WHAT IS BEING ASKED: Take each line from the material below that includes the string "agent" and copy it.

AVAILABLE RECORDS:
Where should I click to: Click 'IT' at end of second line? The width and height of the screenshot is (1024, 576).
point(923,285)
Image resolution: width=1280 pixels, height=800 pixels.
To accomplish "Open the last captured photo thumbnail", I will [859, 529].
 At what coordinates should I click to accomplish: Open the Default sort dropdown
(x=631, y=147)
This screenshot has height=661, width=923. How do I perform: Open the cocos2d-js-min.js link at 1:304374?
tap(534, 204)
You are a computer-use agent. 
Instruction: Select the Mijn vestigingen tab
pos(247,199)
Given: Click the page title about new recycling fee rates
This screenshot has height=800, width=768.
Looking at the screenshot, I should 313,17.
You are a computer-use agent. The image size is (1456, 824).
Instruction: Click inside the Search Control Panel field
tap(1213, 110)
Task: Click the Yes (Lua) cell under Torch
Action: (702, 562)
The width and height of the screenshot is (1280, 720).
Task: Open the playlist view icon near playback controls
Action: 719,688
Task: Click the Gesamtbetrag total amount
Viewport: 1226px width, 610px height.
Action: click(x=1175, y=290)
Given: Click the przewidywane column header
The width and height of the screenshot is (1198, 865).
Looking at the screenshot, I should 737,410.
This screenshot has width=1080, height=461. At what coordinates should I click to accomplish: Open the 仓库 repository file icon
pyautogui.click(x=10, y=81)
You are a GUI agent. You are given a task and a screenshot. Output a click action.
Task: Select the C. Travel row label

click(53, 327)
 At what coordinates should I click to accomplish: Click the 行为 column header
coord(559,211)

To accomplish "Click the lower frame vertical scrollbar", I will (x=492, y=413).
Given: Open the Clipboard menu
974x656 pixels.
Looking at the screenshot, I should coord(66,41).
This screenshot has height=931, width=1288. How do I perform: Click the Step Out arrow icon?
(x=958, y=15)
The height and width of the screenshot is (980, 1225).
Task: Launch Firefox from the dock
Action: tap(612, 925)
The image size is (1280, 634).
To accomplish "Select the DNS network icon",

ANSWER FOR THIS EXERCISE:
You are a computer-use agent. 
You are a computer-use agent. The image size is (1456, 824).
You are a GUI agent. You are given a task and a screenshot. Output a click action.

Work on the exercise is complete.